====== TEXT PASSAGE

Received-SPF: pass (google.com: best guess record for domain of linux-kernel-owner@vger.kernel.org designates 209.132.180.67 as permitted sender) client-ip=209.132.180.67;
Date:   Thu, 31 Jan 2019 10:37:38 -0500
From:   Jerome Glisse <jglisse@redhat.com>
To:     Christoph Hellwig <hch@lst.de>
Cc:     Logan Gunthorpe <logang@deltatee.com>,
        Jason Gunthorpe <jgg@mellanox.com>,
        "linux-mm@kvack.org" <linux-mm@kvack.org>,
        "linux-kernel@vger.kernel.org" <linux-kernel@vger.kernel.org>,
        Greg Kroah-Hartman <gregkh@linuxfoundation.org>,
        "Rafael J . Wysocki" <rafael@kernel.org>,
        Bjorn Helgaas <bhelgaas@google.com>,
        Christian Koenig <christian.koenig@amd.com>,
        Felix Kuehling <Felix.Kuehling@amd.com>,
        "linux-pci@vger.kernel.org" <linux-pci@vger.kernel.org>,
        "dri-devel@lists.freedesktop.org" <dri-devel@lists.freedesktop.org>,
        Marek Szyprowski <m.szyprowski@samsung.com>,
        Robin Murphy <robin.murphy@arm.com>,
        Joerg Roedel <jroedel@suse.de>,
        "iommu@lists.linux-foundation.org" <iommu@lists.linux-foundation.org>
Subject: Re: [RFC PATCH 3/5] mm/vma: add support for peer to peer to device
 vma
Message-ID: <20190131153737.GD4619@redhat.com>
References: <655a335c-ab91-d1fc-1ed3-b5f0d37c6226@deltatee.com>
 <20190130041841.GB30598@mellanox.com>
 <20190130080006.GB29665@lst.de>
 <20190130190651.GC17080@mellanox.com>
 <840256f8-0714-5d7d-e5f5-c96aec5c2c05@deltatee.com>
 <20190130195900.GG17080@mellanox.com>
 <35bad6d5-c06b-f2a3-08e6-2ed0197c8691@deltatee.com>
 <20190130215019.GL17080@mellanox.com>
 <07baf401-4d63-b830-57e1-5836a5149a0c@deltatee.com>
 <20190131081355.GC26495@lst.de>
MIME-Version: 1.0
Content-Type: text/plain; charset=iso-8859-1
Content-Disposition: inline
Content-Transfer-Encoding: 8bit
In-Reply-To: <20190131081355.GC26495@lst.de>
User-Agent: Mutt/1.10.0 (2018-05-17)
Sender: linux-kernel-owner@vger.kernel.org
Precedence: bulk

On Thu, Jan 31, 2019 at 09:13:55AM +0100, Christoph Hellwig wrote:
> On Wed, Jan 30, 2019 at 03:52:13PM -0700, Logan Gunthorpe wrote:
> > > *shrug* so what if the special GUP called a VMA op instead of
> > > traversing the VMA PTEs today? Why does it really matter? It could
> > > easily change to a struct page flow tomorrow..

============

→ SET PROBLEM A: Turn the stretch of the records from the line containing "Go to the Variations tab" through the line containing "(x=675, y=407)" into a Markdown table with the columns n and Line. Leave out blank lines.
The mailing-list message and the records have no connection to each other.

====== DATA PROVIDED

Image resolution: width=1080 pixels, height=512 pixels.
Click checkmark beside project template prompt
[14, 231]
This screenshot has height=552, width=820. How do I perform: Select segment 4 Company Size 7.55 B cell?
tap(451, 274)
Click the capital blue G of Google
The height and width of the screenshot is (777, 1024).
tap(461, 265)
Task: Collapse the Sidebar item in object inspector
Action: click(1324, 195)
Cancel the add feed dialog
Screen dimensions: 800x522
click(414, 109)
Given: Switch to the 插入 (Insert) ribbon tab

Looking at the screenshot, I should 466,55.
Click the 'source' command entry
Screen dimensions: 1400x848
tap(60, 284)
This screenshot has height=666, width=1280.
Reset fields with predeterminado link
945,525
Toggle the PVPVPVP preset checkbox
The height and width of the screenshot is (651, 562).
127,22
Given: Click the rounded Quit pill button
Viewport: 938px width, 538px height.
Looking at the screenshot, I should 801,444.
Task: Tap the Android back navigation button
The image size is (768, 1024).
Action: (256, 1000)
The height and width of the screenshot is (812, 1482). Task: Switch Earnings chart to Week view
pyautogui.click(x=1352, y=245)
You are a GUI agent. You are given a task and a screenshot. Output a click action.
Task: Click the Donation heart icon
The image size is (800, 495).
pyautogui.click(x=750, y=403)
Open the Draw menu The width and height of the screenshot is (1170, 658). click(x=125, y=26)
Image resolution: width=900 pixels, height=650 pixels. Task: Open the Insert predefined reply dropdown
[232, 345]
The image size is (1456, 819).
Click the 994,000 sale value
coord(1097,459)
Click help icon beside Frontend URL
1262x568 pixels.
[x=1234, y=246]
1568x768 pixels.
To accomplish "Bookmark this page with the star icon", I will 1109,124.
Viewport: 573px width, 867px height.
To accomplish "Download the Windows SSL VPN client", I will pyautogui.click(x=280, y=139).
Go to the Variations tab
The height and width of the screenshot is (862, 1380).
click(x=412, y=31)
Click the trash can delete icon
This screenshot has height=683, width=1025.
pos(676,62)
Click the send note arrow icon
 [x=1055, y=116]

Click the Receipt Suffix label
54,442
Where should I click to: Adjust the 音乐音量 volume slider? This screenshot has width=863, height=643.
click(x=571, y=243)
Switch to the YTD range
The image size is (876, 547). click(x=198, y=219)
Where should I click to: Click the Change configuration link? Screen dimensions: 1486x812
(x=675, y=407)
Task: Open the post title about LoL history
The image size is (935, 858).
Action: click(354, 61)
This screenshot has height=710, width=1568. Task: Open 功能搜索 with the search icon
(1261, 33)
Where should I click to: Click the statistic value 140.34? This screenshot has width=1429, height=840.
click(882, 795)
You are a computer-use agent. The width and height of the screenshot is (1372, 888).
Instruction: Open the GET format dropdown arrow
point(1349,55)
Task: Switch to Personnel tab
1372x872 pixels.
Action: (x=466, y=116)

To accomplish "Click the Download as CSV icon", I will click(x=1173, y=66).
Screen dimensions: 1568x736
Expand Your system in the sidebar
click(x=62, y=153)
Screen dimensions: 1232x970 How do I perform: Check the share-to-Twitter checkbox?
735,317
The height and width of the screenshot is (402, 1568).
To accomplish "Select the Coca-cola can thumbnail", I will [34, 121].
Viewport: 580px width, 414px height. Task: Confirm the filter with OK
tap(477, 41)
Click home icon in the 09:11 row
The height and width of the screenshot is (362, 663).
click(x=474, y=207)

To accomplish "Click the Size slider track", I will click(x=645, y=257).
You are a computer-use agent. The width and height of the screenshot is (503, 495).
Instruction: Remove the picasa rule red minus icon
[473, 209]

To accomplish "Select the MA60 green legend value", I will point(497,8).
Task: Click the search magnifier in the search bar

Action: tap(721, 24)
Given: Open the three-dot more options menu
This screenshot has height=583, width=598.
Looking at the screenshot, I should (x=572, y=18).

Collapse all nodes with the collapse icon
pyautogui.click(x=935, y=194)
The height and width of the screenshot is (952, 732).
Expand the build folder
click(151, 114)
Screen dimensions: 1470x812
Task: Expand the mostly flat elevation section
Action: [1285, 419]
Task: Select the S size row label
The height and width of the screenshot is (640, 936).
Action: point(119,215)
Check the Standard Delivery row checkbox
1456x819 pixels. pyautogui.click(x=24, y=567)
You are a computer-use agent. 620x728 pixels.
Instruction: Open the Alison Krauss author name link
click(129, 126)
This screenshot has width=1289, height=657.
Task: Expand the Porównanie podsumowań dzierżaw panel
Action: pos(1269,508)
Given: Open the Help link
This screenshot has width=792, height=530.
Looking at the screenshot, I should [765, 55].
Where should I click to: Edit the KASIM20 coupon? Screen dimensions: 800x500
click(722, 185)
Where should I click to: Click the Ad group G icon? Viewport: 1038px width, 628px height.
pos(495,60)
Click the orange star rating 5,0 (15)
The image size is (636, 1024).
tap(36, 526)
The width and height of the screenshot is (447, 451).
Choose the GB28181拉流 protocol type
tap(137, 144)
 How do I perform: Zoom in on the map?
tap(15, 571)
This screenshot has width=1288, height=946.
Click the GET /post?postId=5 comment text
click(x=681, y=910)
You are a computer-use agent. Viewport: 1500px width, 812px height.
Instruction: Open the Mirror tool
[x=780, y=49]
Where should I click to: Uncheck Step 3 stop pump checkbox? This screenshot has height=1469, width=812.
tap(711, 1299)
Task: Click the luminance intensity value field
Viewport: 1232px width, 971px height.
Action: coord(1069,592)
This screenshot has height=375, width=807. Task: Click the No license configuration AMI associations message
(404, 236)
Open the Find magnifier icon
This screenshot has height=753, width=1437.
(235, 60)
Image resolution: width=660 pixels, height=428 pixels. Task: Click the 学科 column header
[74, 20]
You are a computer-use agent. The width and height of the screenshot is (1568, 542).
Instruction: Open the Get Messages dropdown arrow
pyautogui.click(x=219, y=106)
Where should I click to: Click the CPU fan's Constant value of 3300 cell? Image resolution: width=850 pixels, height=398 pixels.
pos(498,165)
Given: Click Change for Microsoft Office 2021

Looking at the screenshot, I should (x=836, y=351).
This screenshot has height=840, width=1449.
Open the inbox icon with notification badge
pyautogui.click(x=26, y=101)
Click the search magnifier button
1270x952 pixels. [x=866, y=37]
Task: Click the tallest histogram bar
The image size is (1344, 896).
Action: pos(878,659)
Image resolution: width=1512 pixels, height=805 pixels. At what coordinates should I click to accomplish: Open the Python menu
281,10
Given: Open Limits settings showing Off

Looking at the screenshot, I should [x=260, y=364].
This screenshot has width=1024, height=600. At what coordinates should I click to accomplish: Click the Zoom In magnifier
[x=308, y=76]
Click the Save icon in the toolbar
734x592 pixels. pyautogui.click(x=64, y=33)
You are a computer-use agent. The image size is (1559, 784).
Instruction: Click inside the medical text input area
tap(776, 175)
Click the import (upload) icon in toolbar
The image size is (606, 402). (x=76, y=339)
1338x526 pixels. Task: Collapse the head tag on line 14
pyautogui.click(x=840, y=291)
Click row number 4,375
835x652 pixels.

============

→ SET PROBLEM B: According to its headers, what user agent sent the mailing-list message?

→ FINISHED ANSWER A:
| n | Line |
|---|---|
| 1 | Go to the Variations tab |
| 2 | The height and width of the screenshot is (862, 1380). |
| 3 | click(x=412, y=31) |
| 4 | Click the trash can delete icon |
| 5 | This screenshot has height=683, width=1025. |
| 6 | pos(676,62) |
| 7 | Click the send note arrow icon |
| 8 |  [x=1055, y=116] |
| 9 | Click the Receipt Suffix label |
| 10 | 54,442 |
| 11 | Where should I click to: Adjust the 音乐音量 volume slider? This screenshot has width=863, height=643. |
| 12 | click(x=571, y=243) |
| 13 | Switch to the YTD range |
| 14 | The image size is (876, 547). click(x=198, y=219) |
| 15 | Where should I click to: Click the Change configuration link? Screen dimensions: 1486x812 |
| 16 | (x=675, y=407) |

→ FINISHED ANSWER B: Mutt/1.10.0 (2018-05-17)